What to work on
Search term "computer": copy each line of the records that contains it.

Extracted material: Begin

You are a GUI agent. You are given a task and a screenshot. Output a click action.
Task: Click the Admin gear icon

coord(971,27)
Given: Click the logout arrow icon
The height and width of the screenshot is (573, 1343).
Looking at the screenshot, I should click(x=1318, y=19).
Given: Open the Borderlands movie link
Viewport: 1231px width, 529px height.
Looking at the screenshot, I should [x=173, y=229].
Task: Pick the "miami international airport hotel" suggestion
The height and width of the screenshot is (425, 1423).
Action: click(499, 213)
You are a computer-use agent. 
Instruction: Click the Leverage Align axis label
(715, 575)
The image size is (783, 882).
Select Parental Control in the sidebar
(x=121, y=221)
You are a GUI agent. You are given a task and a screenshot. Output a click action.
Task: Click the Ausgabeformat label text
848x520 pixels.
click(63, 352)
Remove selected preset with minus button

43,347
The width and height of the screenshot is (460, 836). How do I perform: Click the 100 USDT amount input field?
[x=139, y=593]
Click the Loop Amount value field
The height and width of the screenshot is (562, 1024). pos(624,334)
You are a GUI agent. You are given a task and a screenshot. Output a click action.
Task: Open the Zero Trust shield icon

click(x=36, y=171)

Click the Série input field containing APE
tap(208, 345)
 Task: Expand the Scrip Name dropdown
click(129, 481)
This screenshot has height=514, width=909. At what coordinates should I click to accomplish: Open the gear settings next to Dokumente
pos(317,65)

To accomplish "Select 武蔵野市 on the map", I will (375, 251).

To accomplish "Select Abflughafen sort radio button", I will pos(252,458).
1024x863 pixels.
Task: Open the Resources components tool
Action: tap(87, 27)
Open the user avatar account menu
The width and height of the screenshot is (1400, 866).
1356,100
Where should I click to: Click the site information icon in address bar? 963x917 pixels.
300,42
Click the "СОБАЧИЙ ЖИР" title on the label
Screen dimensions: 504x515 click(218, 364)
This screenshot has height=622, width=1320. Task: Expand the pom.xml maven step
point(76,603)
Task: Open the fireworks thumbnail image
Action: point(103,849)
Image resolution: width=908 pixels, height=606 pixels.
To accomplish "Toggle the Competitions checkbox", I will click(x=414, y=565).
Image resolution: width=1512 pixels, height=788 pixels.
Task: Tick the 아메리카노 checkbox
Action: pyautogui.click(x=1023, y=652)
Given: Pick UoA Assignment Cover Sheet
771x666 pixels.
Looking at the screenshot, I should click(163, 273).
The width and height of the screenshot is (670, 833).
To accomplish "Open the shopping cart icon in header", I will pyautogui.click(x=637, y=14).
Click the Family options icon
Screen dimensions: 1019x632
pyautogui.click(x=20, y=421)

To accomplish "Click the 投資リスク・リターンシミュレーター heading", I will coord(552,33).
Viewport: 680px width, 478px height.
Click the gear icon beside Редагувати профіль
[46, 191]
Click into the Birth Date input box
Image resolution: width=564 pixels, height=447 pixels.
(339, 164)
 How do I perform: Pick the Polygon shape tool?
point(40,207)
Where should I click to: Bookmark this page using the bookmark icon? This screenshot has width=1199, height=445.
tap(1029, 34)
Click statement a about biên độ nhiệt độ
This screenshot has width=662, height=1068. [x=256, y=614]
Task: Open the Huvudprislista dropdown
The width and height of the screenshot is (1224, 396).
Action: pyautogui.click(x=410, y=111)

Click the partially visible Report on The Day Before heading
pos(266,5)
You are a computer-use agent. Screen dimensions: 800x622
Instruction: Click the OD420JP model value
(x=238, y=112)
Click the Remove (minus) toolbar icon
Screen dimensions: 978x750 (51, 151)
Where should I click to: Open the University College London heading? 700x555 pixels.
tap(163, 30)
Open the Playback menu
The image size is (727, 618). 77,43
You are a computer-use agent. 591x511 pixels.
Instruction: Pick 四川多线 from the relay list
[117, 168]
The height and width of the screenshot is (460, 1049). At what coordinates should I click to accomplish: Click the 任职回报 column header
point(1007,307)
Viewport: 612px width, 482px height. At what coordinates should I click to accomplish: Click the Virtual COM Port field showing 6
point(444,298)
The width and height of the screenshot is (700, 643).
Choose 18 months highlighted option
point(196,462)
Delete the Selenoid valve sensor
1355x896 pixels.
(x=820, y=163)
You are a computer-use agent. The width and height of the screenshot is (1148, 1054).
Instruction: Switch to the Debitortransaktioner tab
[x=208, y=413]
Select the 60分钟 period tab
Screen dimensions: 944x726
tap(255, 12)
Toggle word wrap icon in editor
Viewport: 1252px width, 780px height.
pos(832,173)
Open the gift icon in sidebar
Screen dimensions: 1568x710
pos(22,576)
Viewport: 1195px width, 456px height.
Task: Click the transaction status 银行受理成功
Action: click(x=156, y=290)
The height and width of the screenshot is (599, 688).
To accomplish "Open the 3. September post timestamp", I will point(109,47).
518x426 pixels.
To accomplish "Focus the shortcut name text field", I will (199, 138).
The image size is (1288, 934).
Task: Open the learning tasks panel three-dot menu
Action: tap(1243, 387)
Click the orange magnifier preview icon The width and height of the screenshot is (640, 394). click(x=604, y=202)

Extracted material: End

Written response
You are a computer-use agent. 
You are a computer-use agent. Screen dimensions: 800x622
You are a computer-use agent. 591x511 pixels.
You are a computer-use agent. The width and height of the screenshot is (1148, 1054).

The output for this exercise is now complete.